§ MATERIAL SUPPLIED:

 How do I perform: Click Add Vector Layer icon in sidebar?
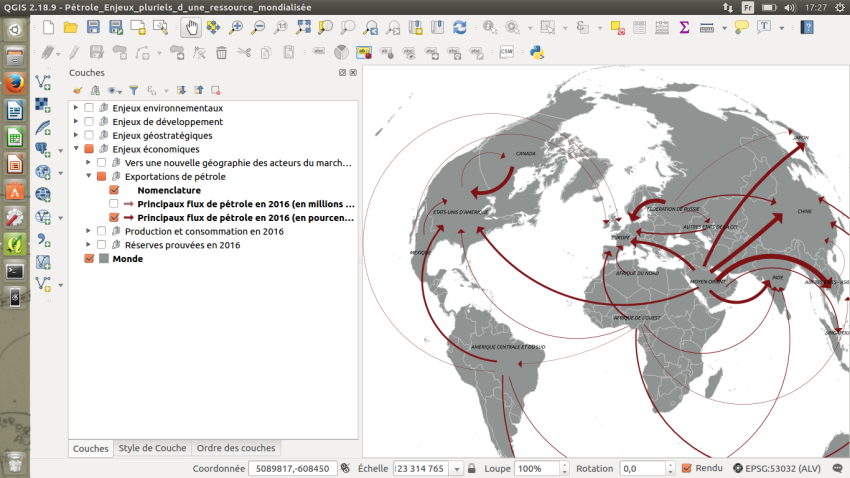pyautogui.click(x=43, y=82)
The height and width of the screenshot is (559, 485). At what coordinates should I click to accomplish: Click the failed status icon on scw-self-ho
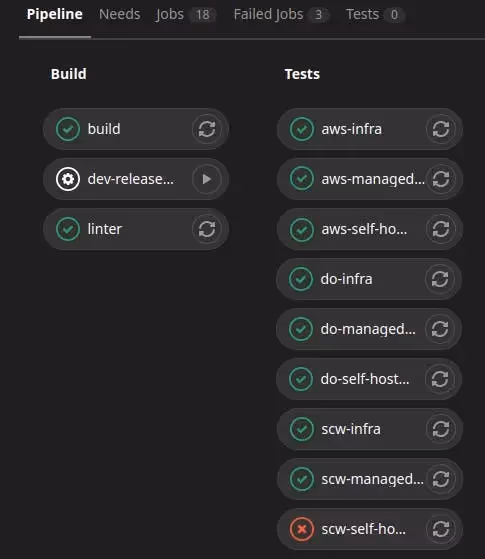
--
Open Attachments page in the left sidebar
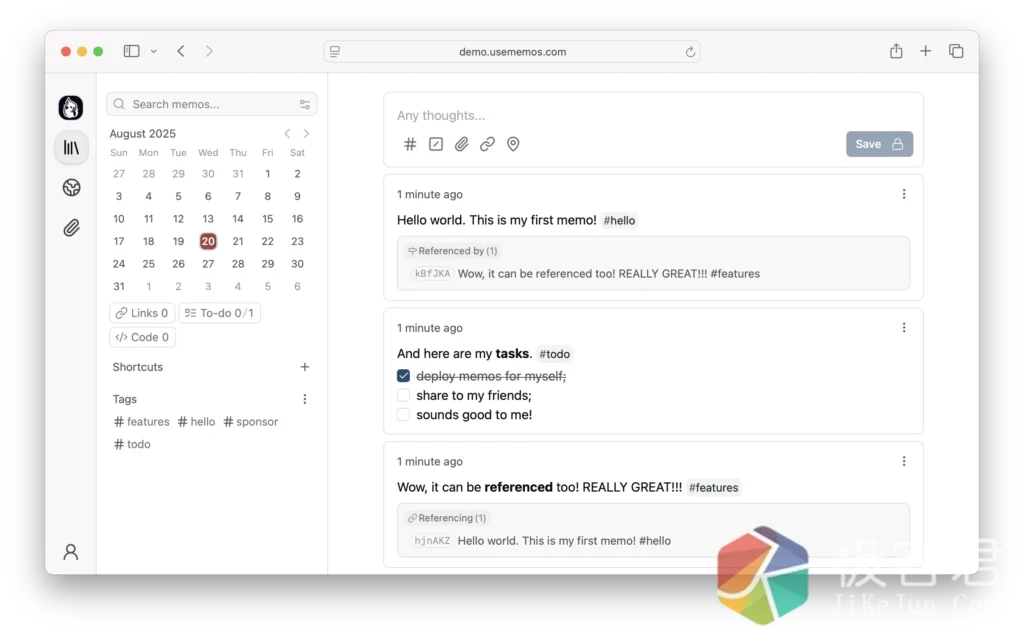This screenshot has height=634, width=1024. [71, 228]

§ WHAT THE TASK ASKS: Beginning with the line above that contains "How do I perform: Click" and ending with the line that contains "The height and", quote each line exactly, keeping out the pictures.

§ RESULT OF THE EXERCISE:
 How do I perform: Click Add Vector Layer icon in sidebar?
pyautogui.click(x=43, y=82)
The height and width of the screenshot is (559, 485). At what coordinates should I click to accomplish: Click the failed status icon on scw-self-ho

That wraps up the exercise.